Engineered kidney could allow for early detection of drug toxicity

Artificial organs can study the extent of toxicity induced by drugs


Scientists have engineered an artificial kidney which allows for an early detection of adverse drug reactions.

The fundamental structural and functional unit in a kidney is a nephron, which encompasses an intertwined network of small blood vessels called the glomerulus. This along with glomerular capsules forms a kidney.

Researchers have fabricated a glomerular microvessel-on-a-chip, which includes glomerular endothelial cells, podocyte layers, and a glomerular basement membrane (GBM) using a single step fabrication process.

"We have successfully replicated glomerular units of the kidney, which offer boundless potential for drug screening and nephrotoxicity testing in clinical practice, explained professor Dong-Woo Cho who led the study from Pohang University of Science and Technology (POSTECH), South Korea.

The research findings have been published in the journal Biofabrication.

While the kidney eliminates toxic substances in the bloodstream, including metabolic waste, and maintains homeostasis in the body, toxicity can still be induced in the kidney through certain medications.

The nephron is the first organ to display drug toxicity when drugs in excess are administered to the body.

Artificial organs are being developed to study the extent of toxicity induced by drugs before actually administering them.

Engineering a kidney has been a challenge, especially owing to the hard-to-emulate glomerulus's ability to release proteins, following microscopic interactions between podocytes and GBM proteins.

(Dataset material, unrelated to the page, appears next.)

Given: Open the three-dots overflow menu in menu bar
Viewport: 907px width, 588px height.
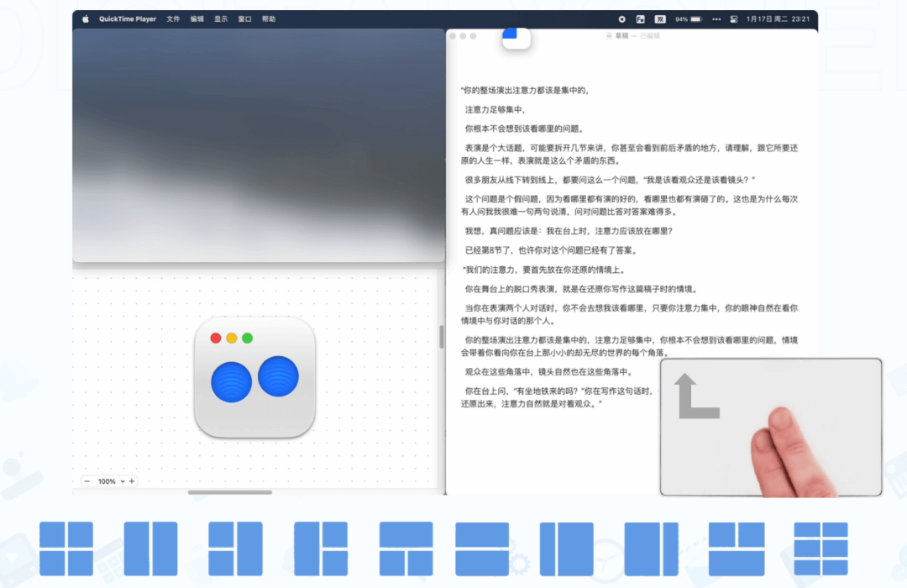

The scientists engineered a glomerular microvessel-on-a-chip successfully which reprised the complex arrangement of the glomerular endothelial cells, podocyte layers, and GBM in a single step.

This chip permits the interaction of monolayer glomerular endothelium and podocyte epithelium, leading to the production of GBM proteins and demonstrating mature functionality of glomerular cells.

The team further assessed the selective permeability of the model, key to functioning of a kidney, and the model's response to Adriamycin- and hyperglycemia-induced injury.

"This development will enable us to detect drug toxicity early by facilitating glomerulus disease modelling and to provide personalized treatment for patients," said Cho.